### What is being asked
Write only how many lines in this data include "output".

━━━ Exercise material ━━━

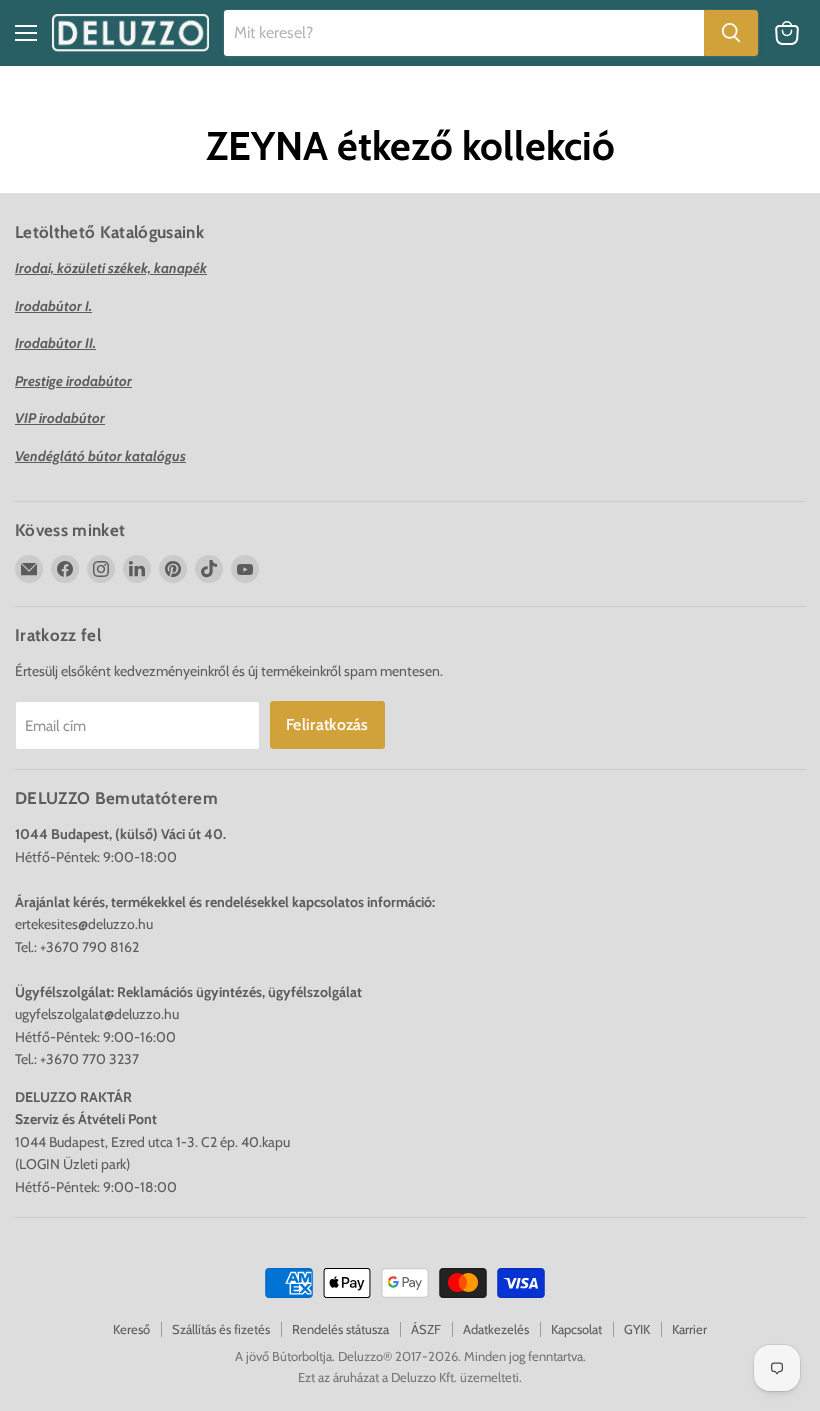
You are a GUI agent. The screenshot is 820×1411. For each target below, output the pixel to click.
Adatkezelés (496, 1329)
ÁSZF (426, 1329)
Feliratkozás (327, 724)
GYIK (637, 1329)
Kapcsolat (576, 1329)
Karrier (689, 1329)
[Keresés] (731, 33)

━━━
━━━ Exercise material ━━━

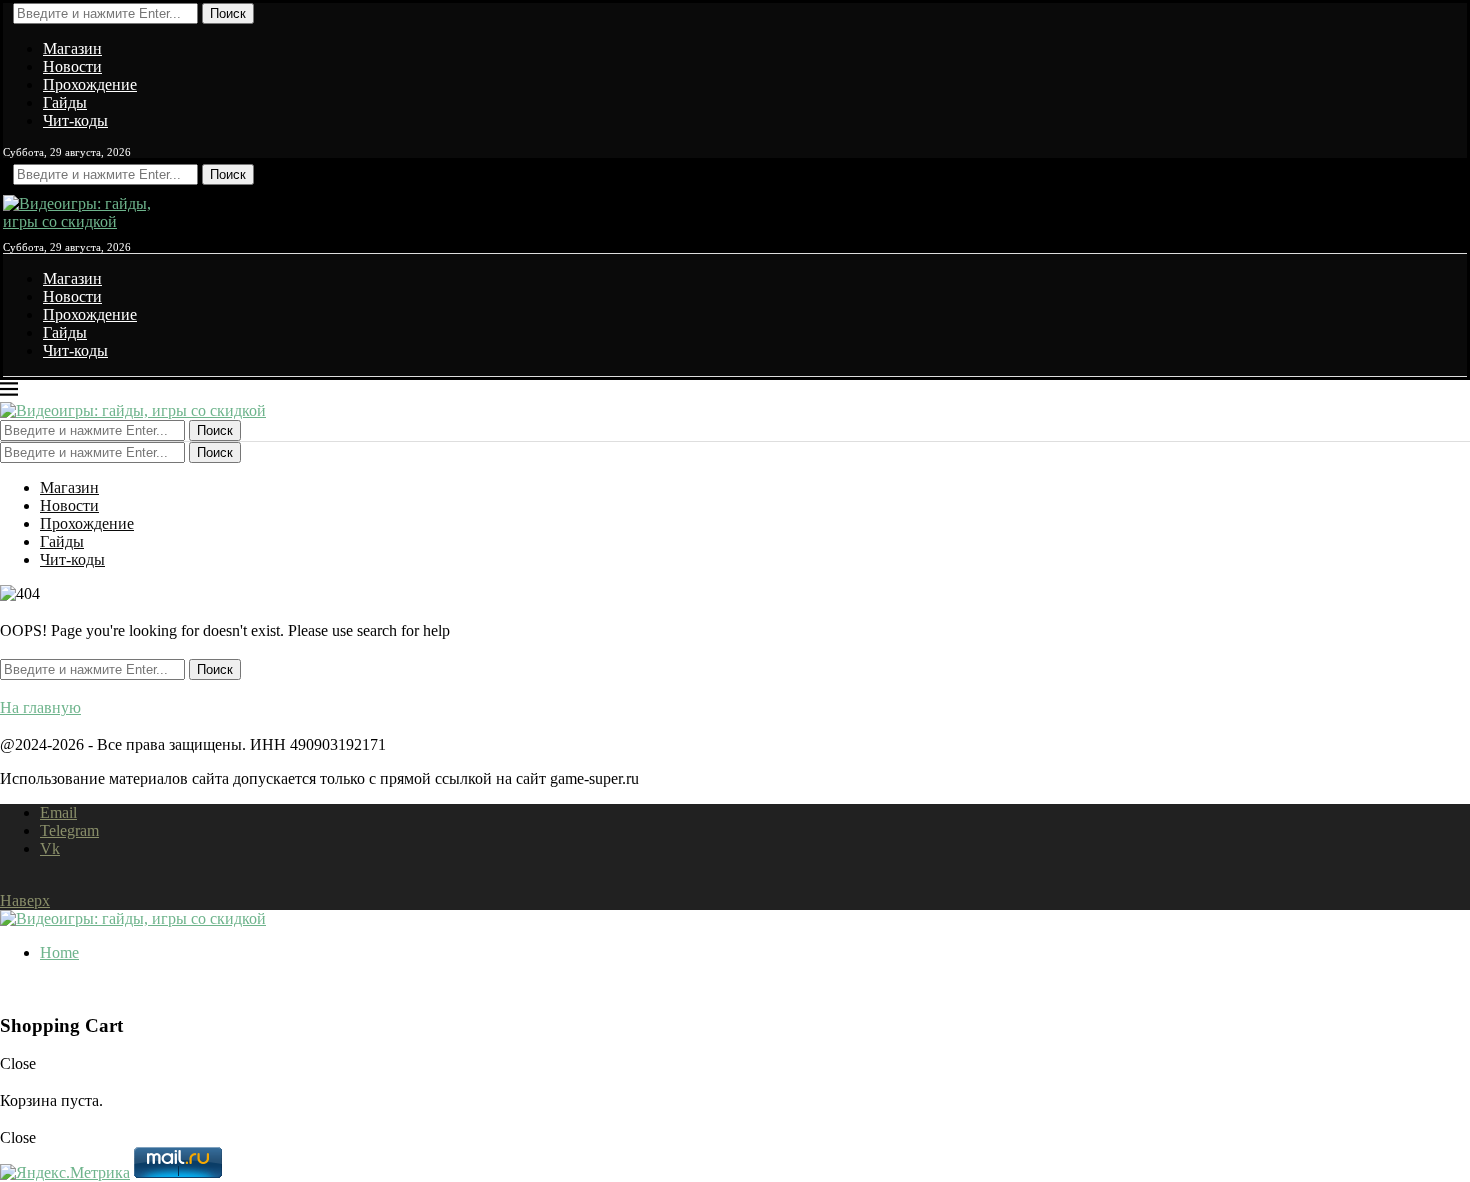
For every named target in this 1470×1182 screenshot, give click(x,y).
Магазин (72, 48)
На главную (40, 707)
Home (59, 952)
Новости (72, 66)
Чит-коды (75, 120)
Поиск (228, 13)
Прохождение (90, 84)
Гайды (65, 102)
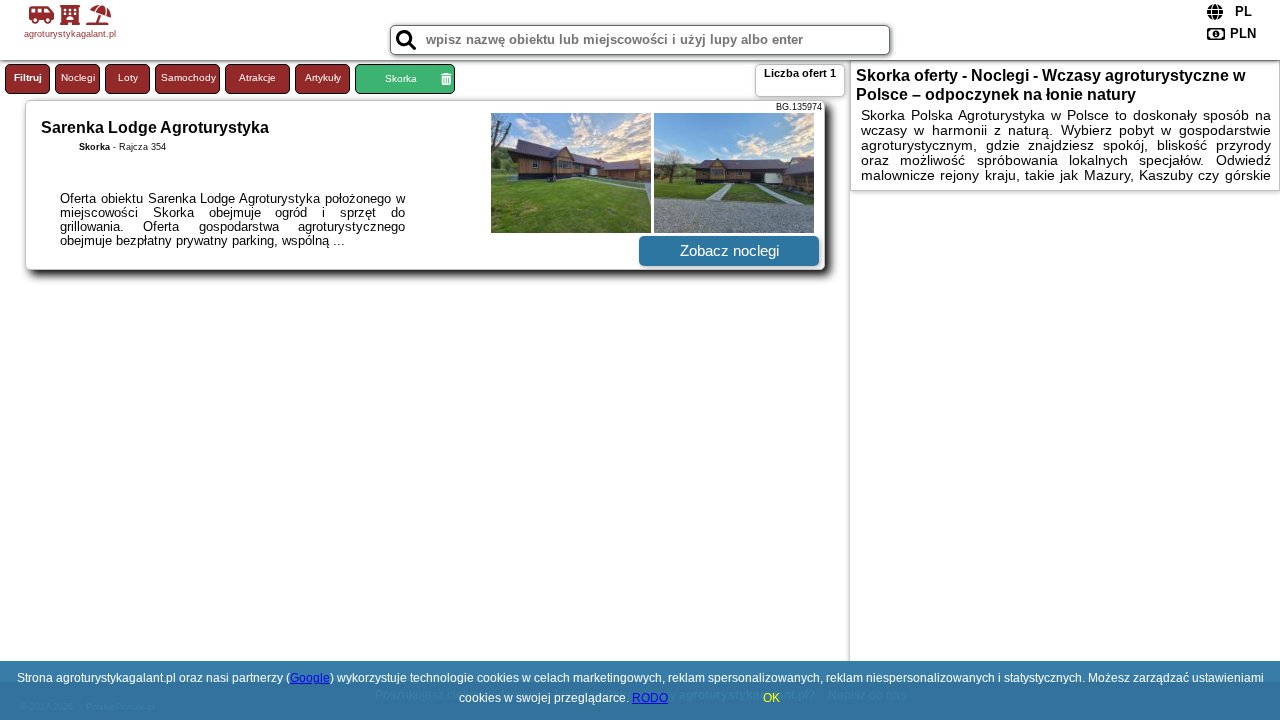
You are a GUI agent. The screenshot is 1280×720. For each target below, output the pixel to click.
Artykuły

━━━

### The completed task
2